Oh, then I guess mine have been DRM free for a while.  I set that the last time I uploaded, although it didn't read the way it does now.  I was a little worried that selecting it now might affect formatting.  And the last thing I need is to have formatting become an issue...


----------



## Joseph Rhea (Nov 9, 2009)

MariaESchneider said:


> Oh, then I guess mine have been DRM free for a while. I set that the last time I uploaded, although it didn't read the way it does now. I was a little worried that selecting it now might affect formatting. And the last thing I need is to have formatting become an issue...


When did you last upload, Maria? Because, I was there two weeks ago and I didn't notice this new option. Today, it stood out like a sore thumb...


----------



## sierra09 (Jun 20, 2009)

For books already uploaded, is this a required choice or can you just leave things are they are? I see the little red thingey that means required but I'm not certain if that's just for new uploads, like if you do a revision, or if you have to make the choice.

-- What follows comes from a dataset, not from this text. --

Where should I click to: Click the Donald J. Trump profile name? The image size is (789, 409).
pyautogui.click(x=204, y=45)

Also, making a choice, does that put the book back into review? That would be the only thing that would keep me from choosing an option.


----------



## Joseph Rhea (Nov 9, 2009)

sierra09 said:


> For books already uploaded, is this a required choice or can you just leave things are they are? I see the little red thingey that means required but I'm not certain if that's just for new uploads, like if you do a revision, or if you have to make the choice.
> 
> Also, making a choice, does that put the book back into review? That would be the only thing that would keep me from choosing an option.


Sierra,
I would say don't change anything unless you want to remove the DRM protection. Changing this option, however, will make the DTP (DigitalTextPlatform) program reconvert your original content, just like when you upload a new version. So, just make sure you preview the final version before re-publishing your book (not that it should change anything, but look anyway). Then, yes, your book goes back into the "review phase" which usually take about 24 hours (at least for me). However, your original book is still available during this period, so you don't really loose sales.

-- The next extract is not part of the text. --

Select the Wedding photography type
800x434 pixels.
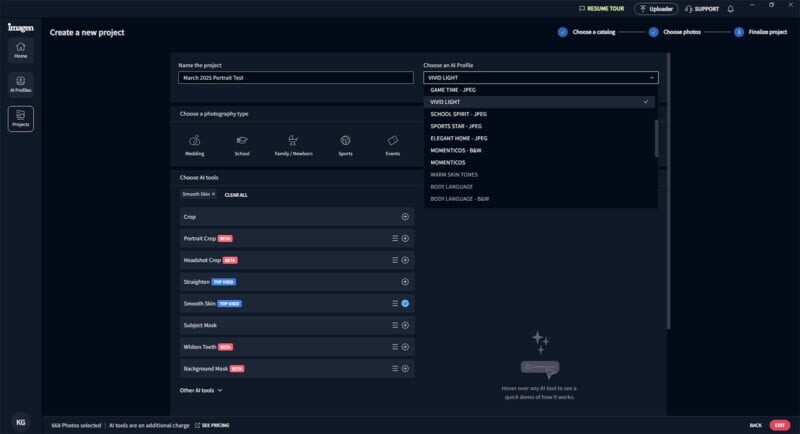click(194, 145)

I am "losing sales" right now simply because I told everyone who wants a DRM-free copy of my book to hold off buying until tomorrow (Sat 1/16) when I expect my new version will go online. That was my decision and it doesn't have to be yours. You can just let everyone know after the change takes effect if you want...

Hope that helps!


----------



## David Derrico (Nov 18, 2009)

Interesting... I literally looked at it last night and I'm pretty sure the DRM thing wasn't there, and now it is. Some people over on the MobileRead forums assured me that "Device Usage: Unlimited" means there is no DRM whatsoever attached (there are plenty of books that list a maximum number of devices on the Kindle store). But I'm not 100% positive. Next time I update my book, I will choose the "No DRM" option just to be sure.

People can always buy a DRM-free version from my own website too.


----------



## Joseph Rhea (Nov 9, 2009)

David Derrico said:


> Interesting... I literally looked at it last night and I'm pretty sure the DRM thing wasn't there, and now it is. Some people over on the MobileRead forums assured me that "Device Usage: Unlimited" means there is no DRM whatsoever attached (there are plenty of books that list a maximum number of devices on the Kindle store). But I'm not 100% positive. Next time I update my book, I will choose the "No DRM" option just to be sure.
> 
> People can always buy a DRM-free version from my own website too.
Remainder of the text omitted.